The plant species richness and Shannon diversity index (H) were calculated for each field margin. The influence of the categorical variable field on the plant species richness in field margins was measured using a generalised linear mixed model (GLMM) with a negative binomial distribution and with farm identity as a random variable. The significance of field identity was then measured by dropping this parameter from the model and comparing the two models.

The influence of farm identity, landscape complexity and year on field margin plant species richness was investigated by fitting a generalised linear model (GLM) containing all explanatory variables and their interactions (Zuur et al. 2009), and using a quasi-poisson distribution to account for overdispersion. The significance of each independent variable was assessed by elimination from the full model and an analysis of variance with a F-test was then performed to compare the models. The influence of local and landscape scale habitat variables on natural enemies was investigated using a GLMM with a negative binomial error distribution, since data was over dispersed (Fournier et al. 2012; Skaug et al. 2013). The structure of the models’ random effects was selected by performing several models with a different structure of the variables year, field and farm identity (Zuur et al. 2009). The latter two variables were set as nested random effects to group fields from the same farm, that is with similar management together, and in order to remedy for pseudoreplication arising from overlapping landscape sectors around focal fields that belong to the same farm (Millar and Anderson 2004). The model with the lowest Akaike Information Criterion (AIC) was selected. The significance of the fixed variables was tested through elimination of the least significant effects or interaction, using likelihood ratio tests in which deviance with and without the term in the models were compared using a χ2 test. This was repeated with landscape data at the two selected spatial scales. The influence of flower abundance of the most abundant flowering species on natural enemy abundance and richness, and the relation between habitat complexity at local and landscape scales on crop damage were similarly assessed through a GLMM with a negative binomial error distribution.

|---|

To do =
According to the statistical methods passage above, which distribution was used in the generalised linear model to account for overdispersion?

Stored data =
|---|

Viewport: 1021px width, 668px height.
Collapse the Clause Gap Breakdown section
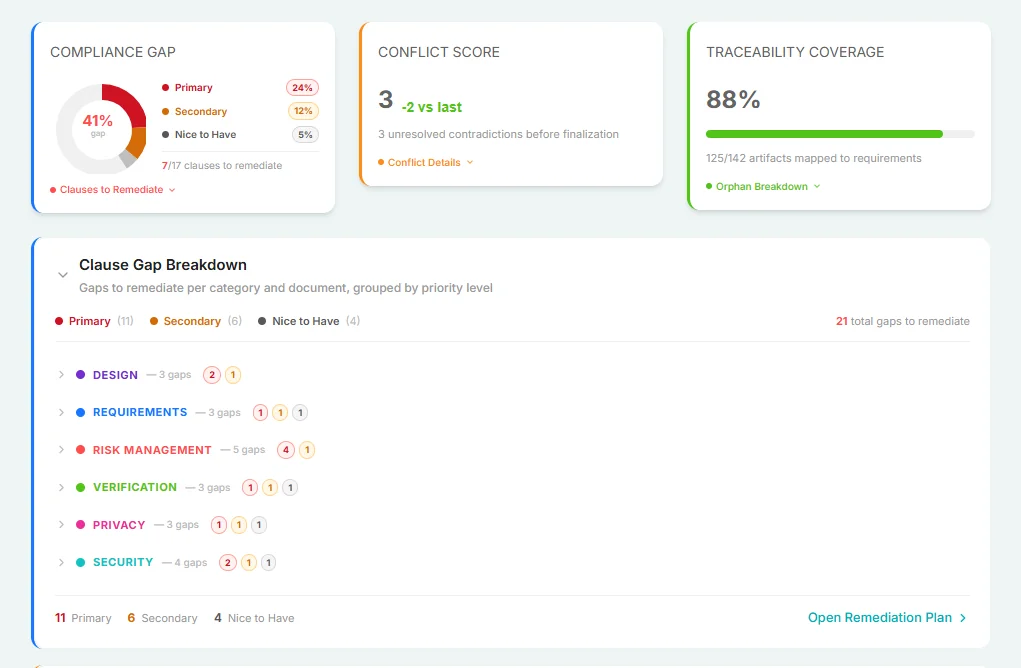click(x=63, y=274)
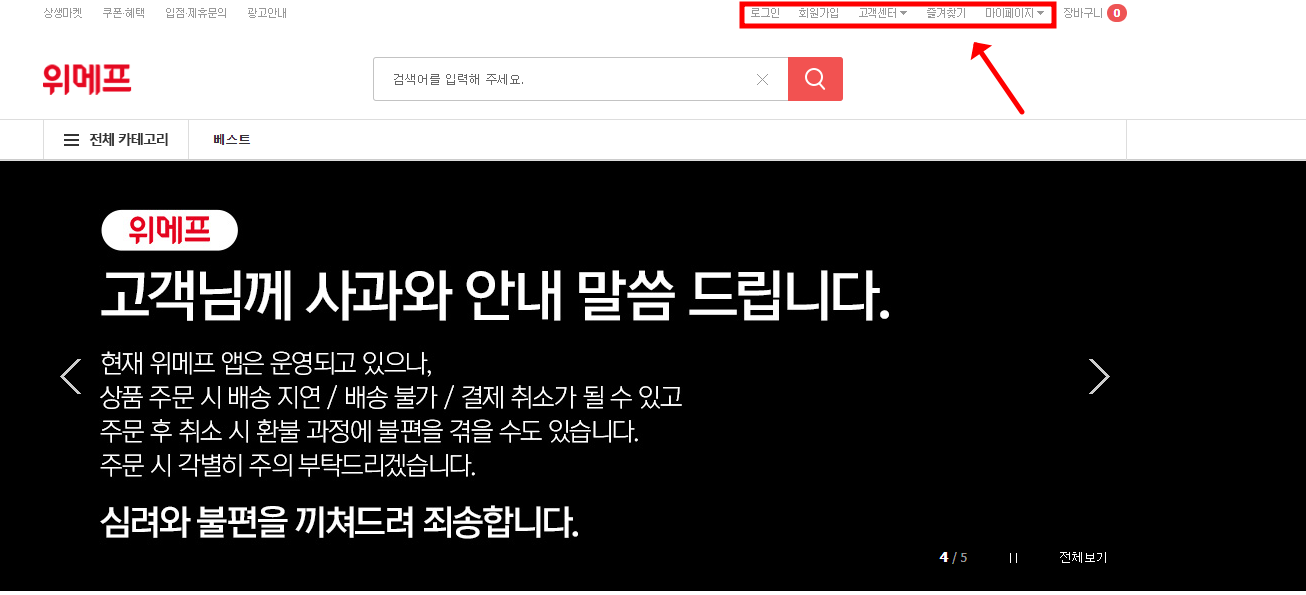Select the 위메프 badge on the banner

(169, 230)
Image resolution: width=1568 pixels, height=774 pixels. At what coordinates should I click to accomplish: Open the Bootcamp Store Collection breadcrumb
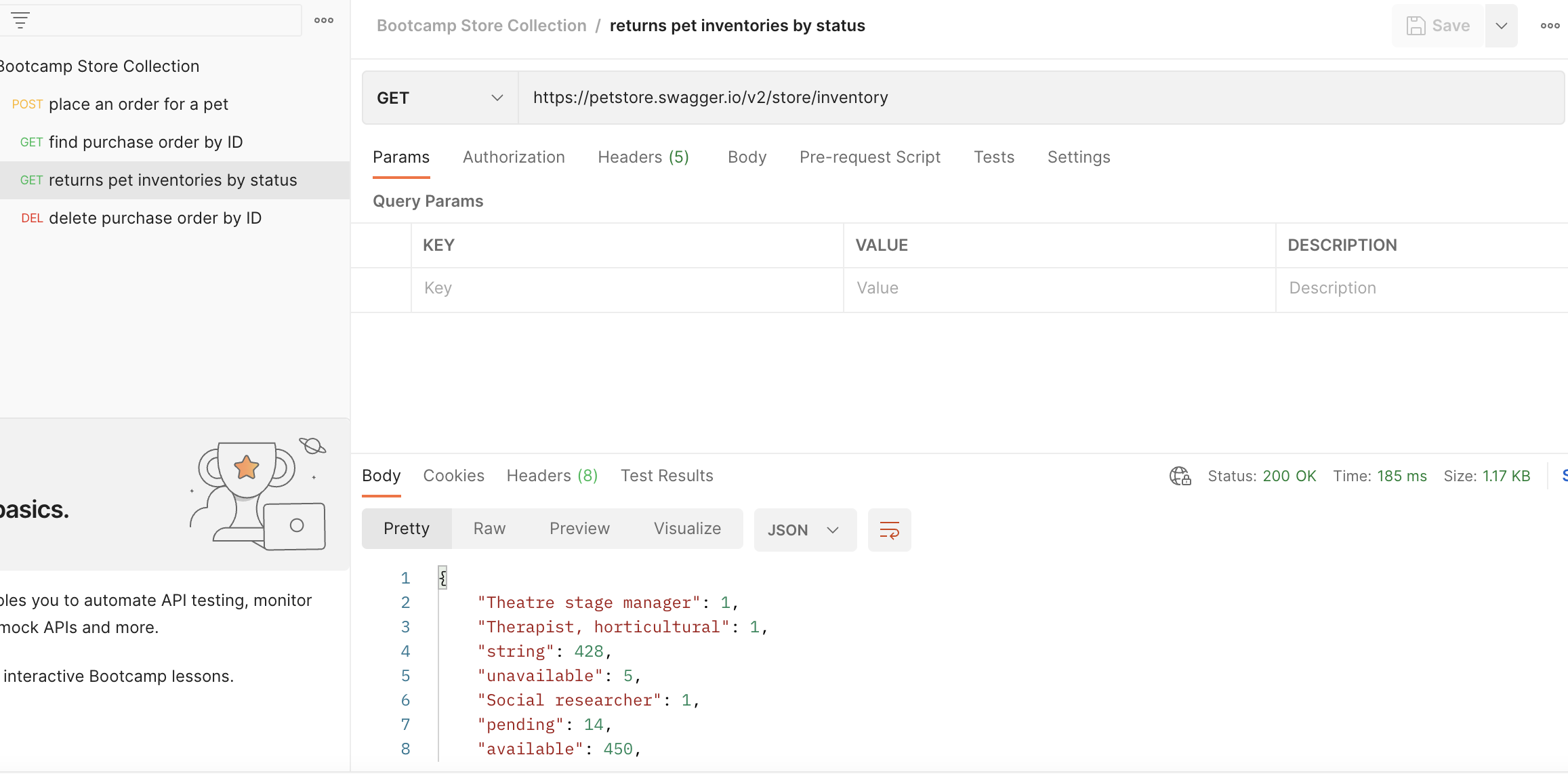481,25
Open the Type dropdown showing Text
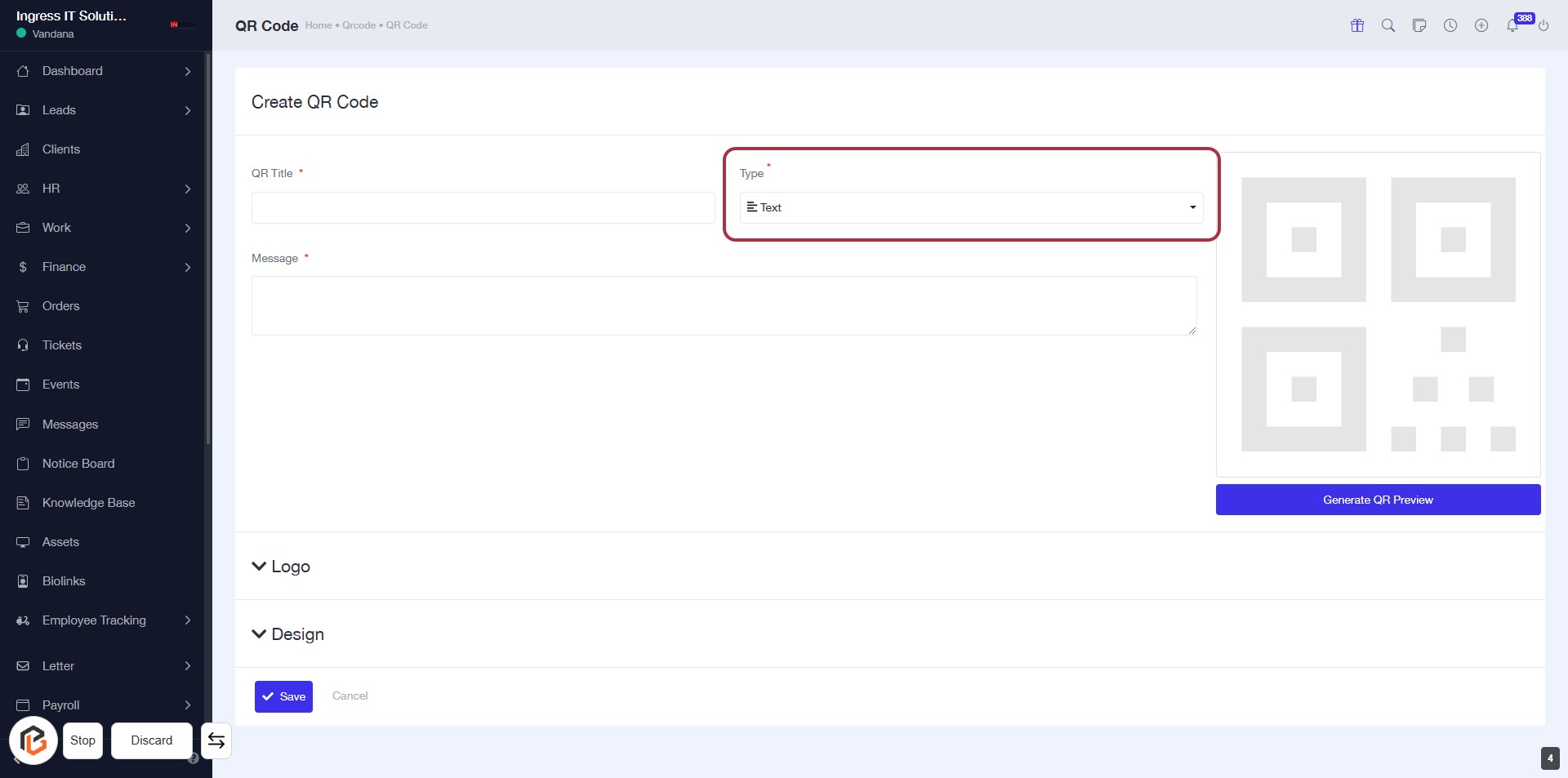The width and height of the screenshot is (1568, 778). pyautogui.click(x=971, y=207)
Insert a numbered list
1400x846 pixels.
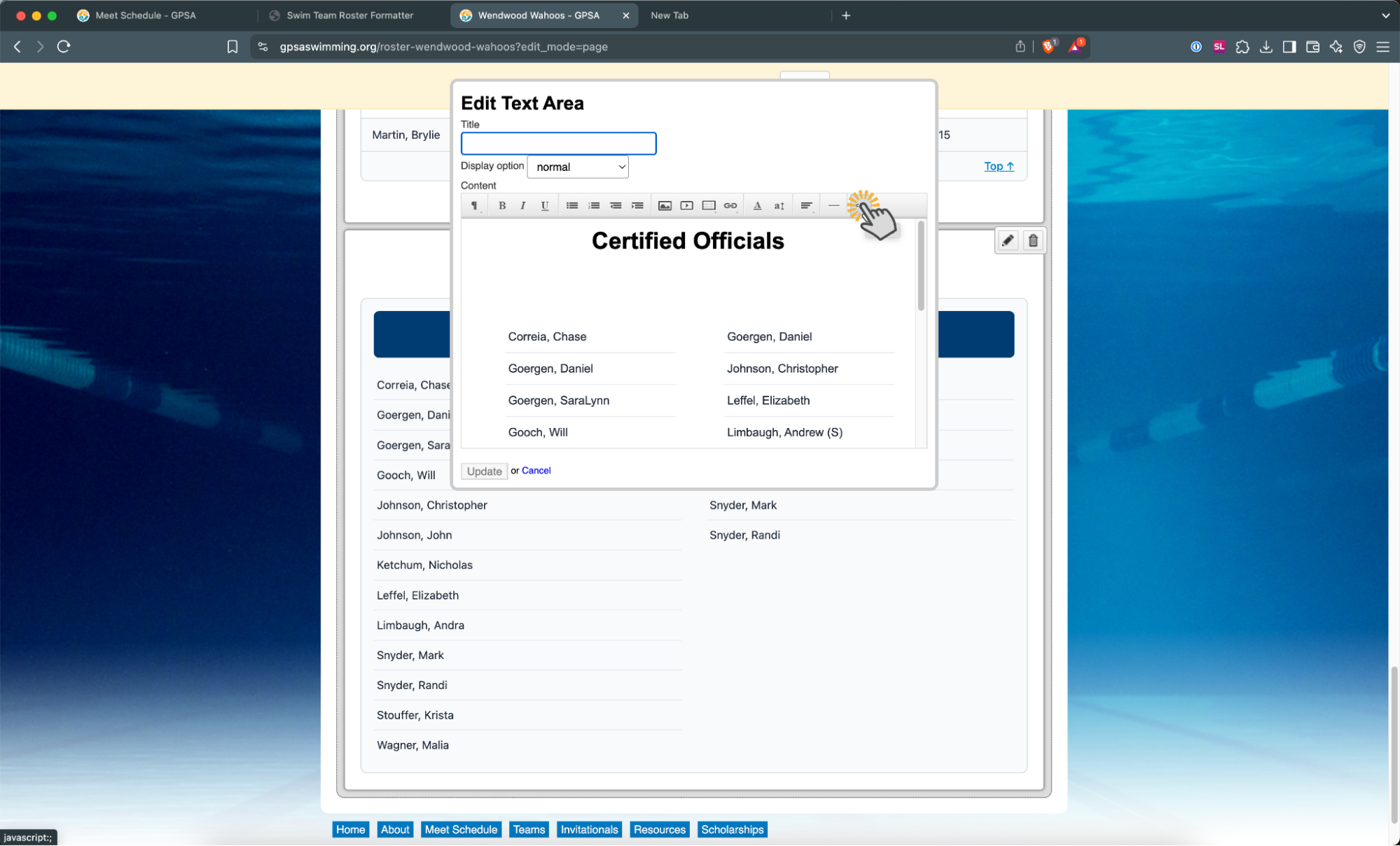594,205
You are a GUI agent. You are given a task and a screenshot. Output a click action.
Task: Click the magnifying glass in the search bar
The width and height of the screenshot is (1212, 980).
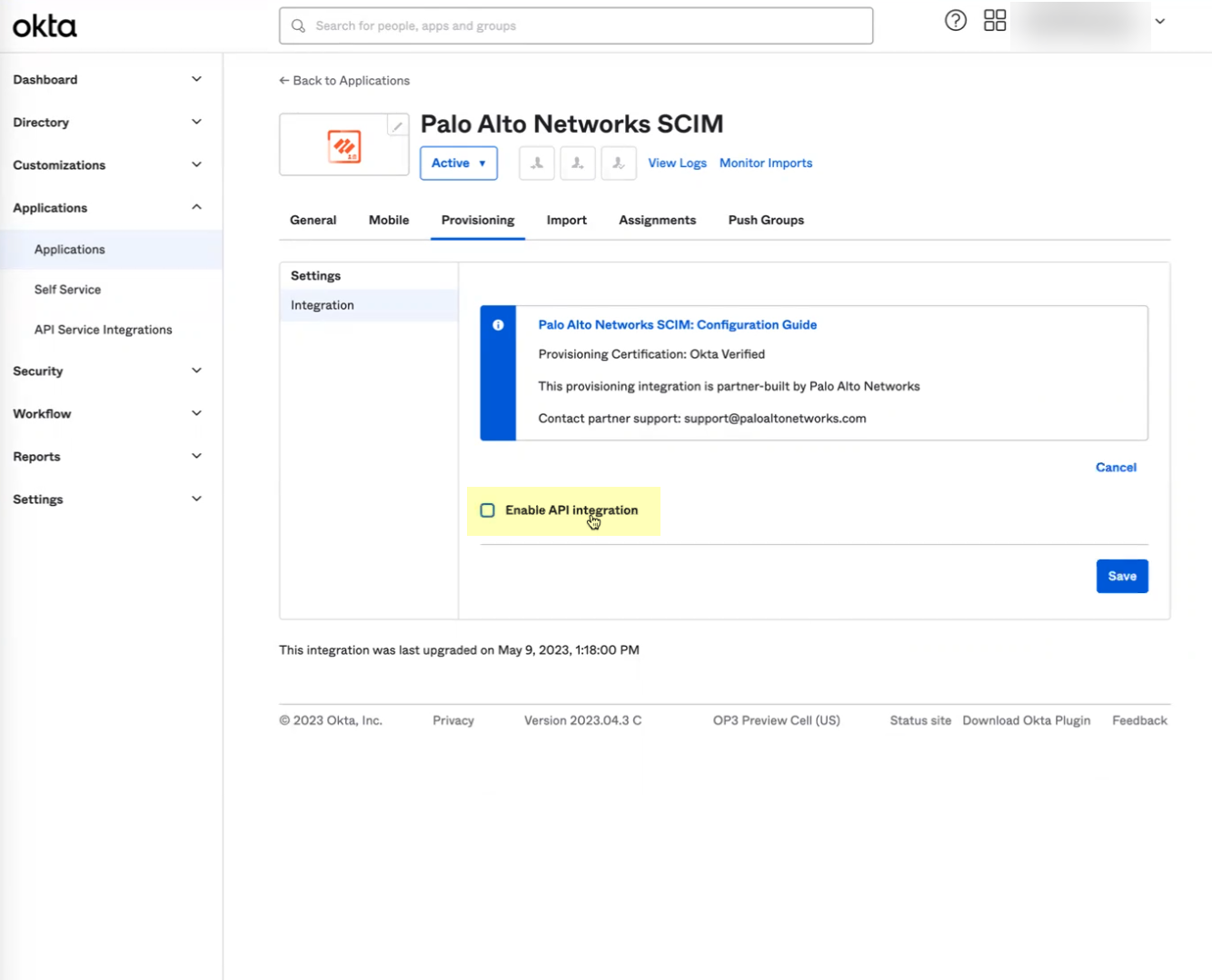(x=297, y=25)
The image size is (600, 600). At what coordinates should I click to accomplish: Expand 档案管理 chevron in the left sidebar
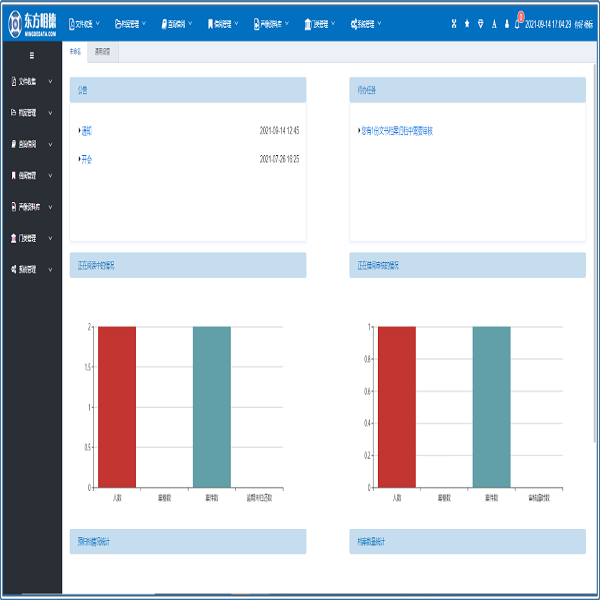(50, 113)
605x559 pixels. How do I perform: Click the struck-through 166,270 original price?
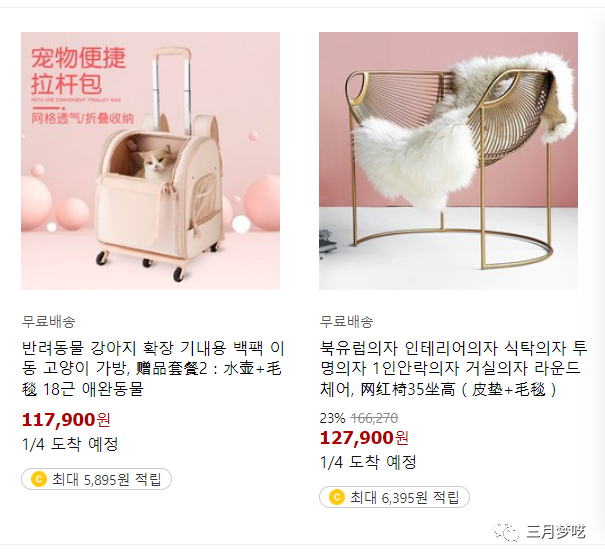pos(374,418)
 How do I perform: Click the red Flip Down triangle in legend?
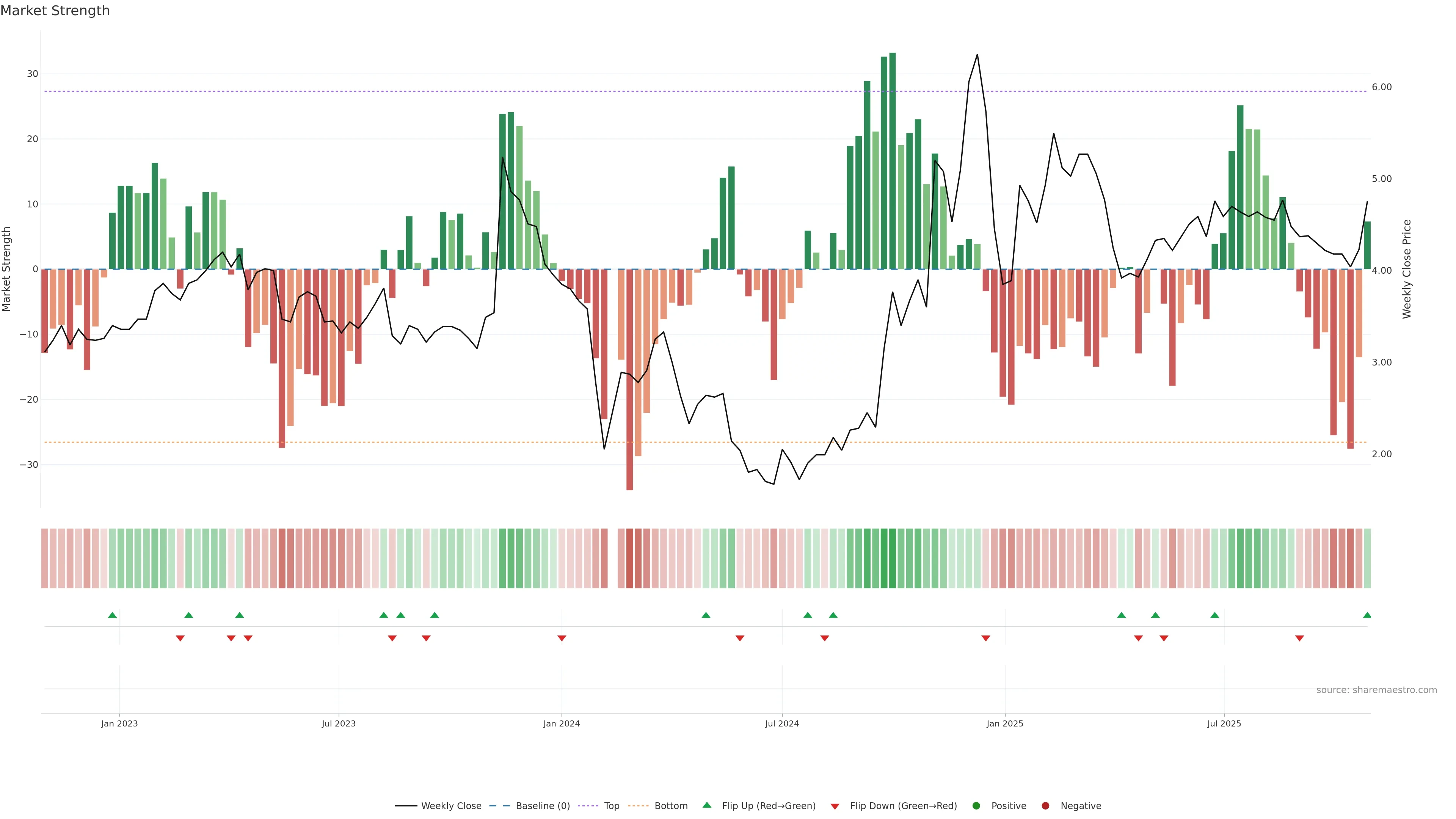pos(835,806)
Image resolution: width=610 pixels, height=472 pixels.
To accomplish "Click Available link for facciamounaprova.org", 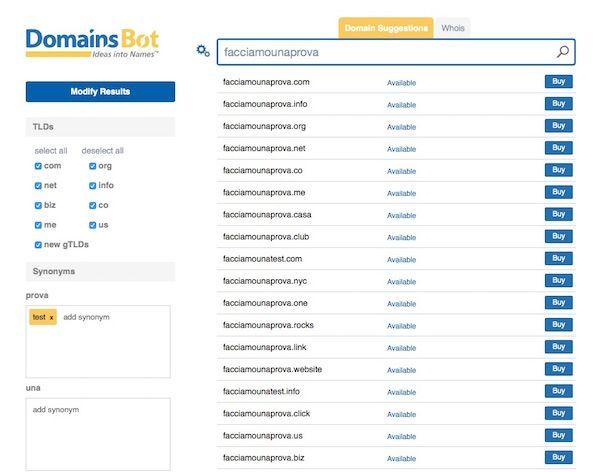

|---|

Full output =
A quasi-poisson distribution.